Why Stranger Things Season 3's Trailer Uses A Song From 1971

Stranger Things Season 3

Stranger Things season 3's trailer is an all-out 1980s extravaganza, yet the song that scores the new teaser is oddly from 1970. In the upcoming season, the Hawkins gang moves into 1985, meaning malls, big hair, and vibrantly colored pool wear. And there's nothing more 1985 than... The Who?!

The Stranger Things season 3 trailer uses The Who's classic "Baba O'Riley", a five-minute journey of a song. Originally intended to be part of rock opera Lighthouse, it was repurposed after the project was scrapped and released as part of the grandstanding album Who's Next. The wrinkle? That debuted in 1971, 14 years before the events of Stranger Things season 3. While admittedly not as confounding as using a song made after the show's setting, it's still an on-the-face-of-it odd move by Netflix; it would be like using Simple Minds' "Don't You (Forget About Me)" to market a story set in 1996.

Related: What To Expect From Stranger Things Season 3

To Netflix's credit, they've used the ConfidentialMX remix of "Baba O'Riley" that adds some of Stranger Things' typical synth notes and isolated the vocals, matching the song to later musical styles. Beyond that justification, though, there's a lot of advantages to season 3's trailer using the "Baba O'Riley".

The most obvious are the song's lyrics: the trailer puts a lot of focus on the line "It's only teenage wasteland", a phrase that works as a pretty apt summary of the situation the kids find themselves in. Mike, Dustin et al are now proper teenagers and - as a result of growing up as much as their experiences with the Upside Down - are beginning to see their interests shift from playing Dungeons & Dragons. In the trailer, Mike even states "What did you think? That we're going to sit in our basement all day, play games for the rest of our lives?"

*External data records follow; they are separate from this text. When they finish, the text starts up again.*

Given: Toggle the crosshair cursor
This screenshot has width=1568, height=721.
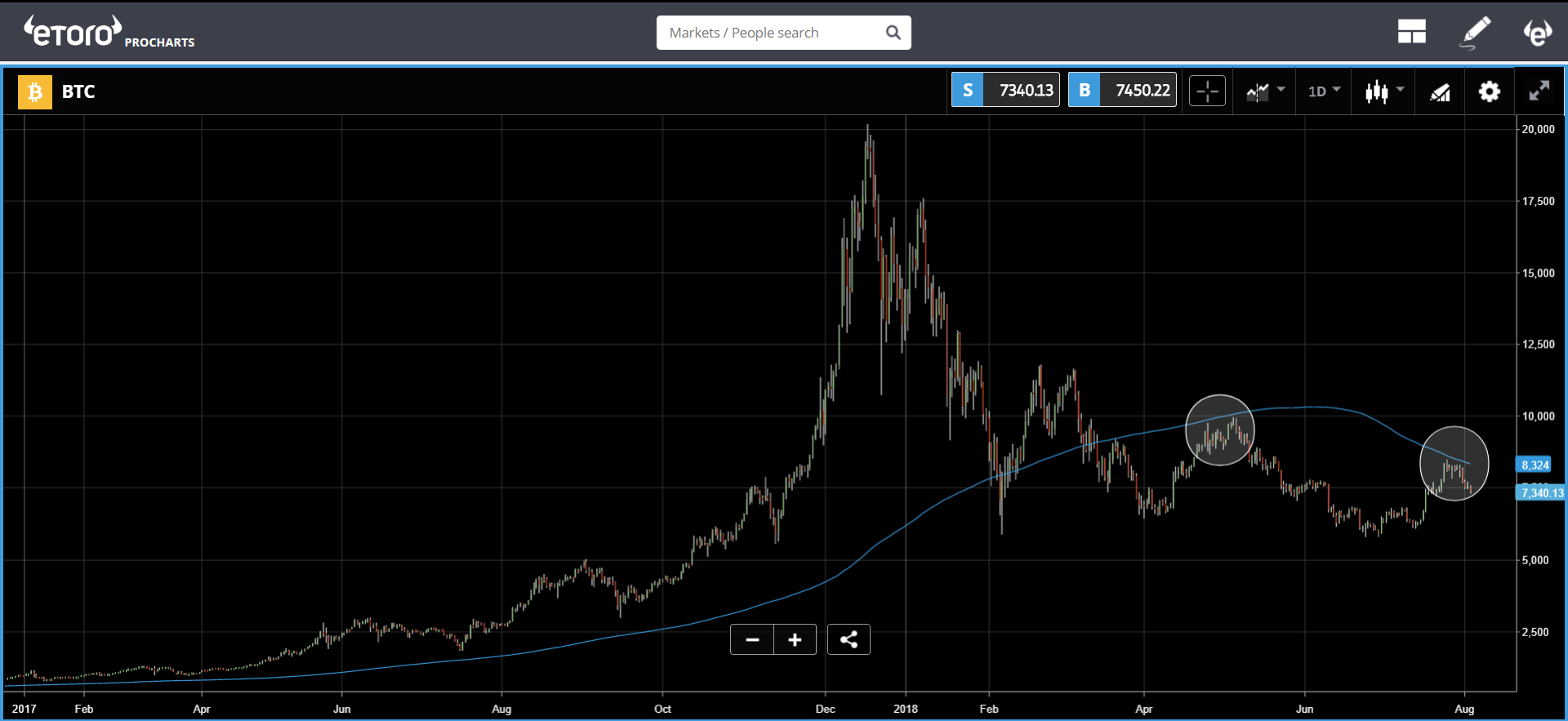Looking at the screenshot, I should (1207, 91).
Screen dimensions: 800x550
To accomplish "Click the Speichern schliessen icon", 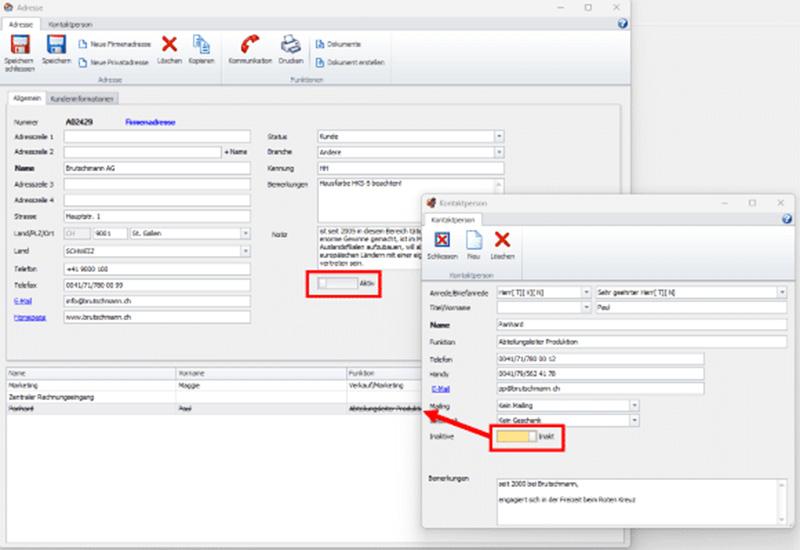I will tap(19, 46).
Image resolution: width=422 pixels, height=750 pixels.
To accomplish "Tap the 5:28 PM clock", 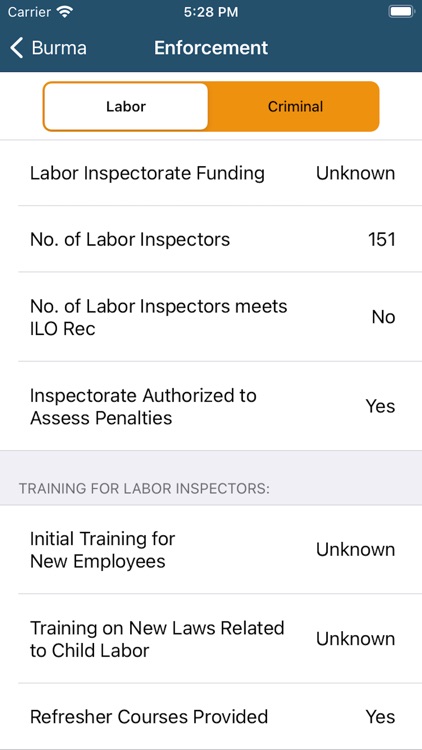I will click(211, 12).
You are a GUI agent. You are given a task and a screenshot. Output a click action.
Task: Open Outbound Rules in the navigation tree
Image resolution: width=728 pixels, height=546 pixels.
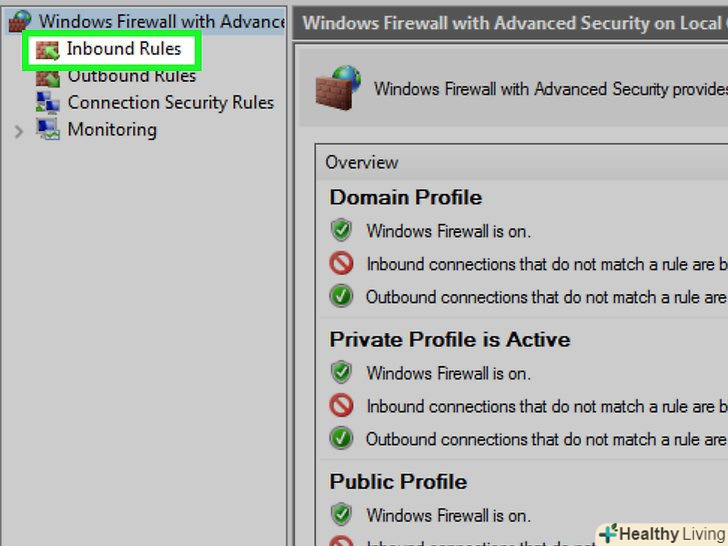point(132,76)
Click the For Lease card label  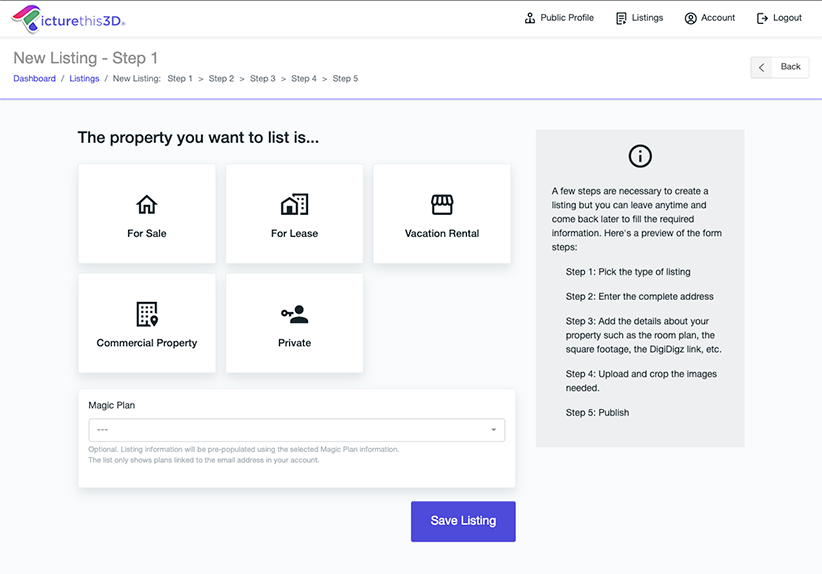tap(294, 234)
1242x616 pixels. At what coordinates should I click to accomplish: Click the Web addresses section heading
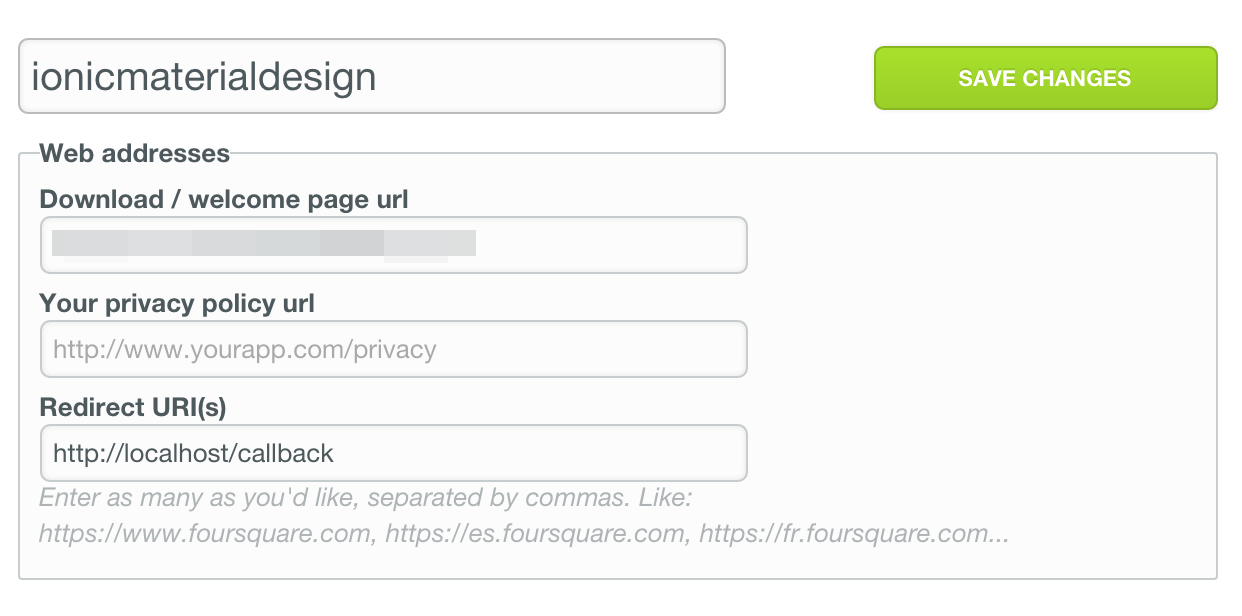click(134, 154)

The age of Stranger Things' kids in season 3 is itself a reason to use the song. All of the main characters - Mike, Lucas, Will, Dustin, Eleven and Max - in the show were born in 1971, the same year "Baba O'Riley" released, making it possible the song is some sort of meta-reference. And, if theories of Eleven having time travel abilities come to pass, some degree of connected dissonance makes sense.

Ultimately, though, it must be said "Baba O'Riley" is a great song and a timeless one at that. It's been played repeatedly throughout the years - it's the default "record scratch" track - to the point its year of origin has almost become moot; like Queen's "Bohemian Rhapsody" or Journey's "Don't Stop Believin", what matters more is when the listener first heard it. And is there a better way to represent the seemingly neverending summer of childhood Stranger Things season 3 is going for than that?

Next: Where You Recognize The Stranger Things Cast From

Stranger Things season 3 releases on Netflix on July 4.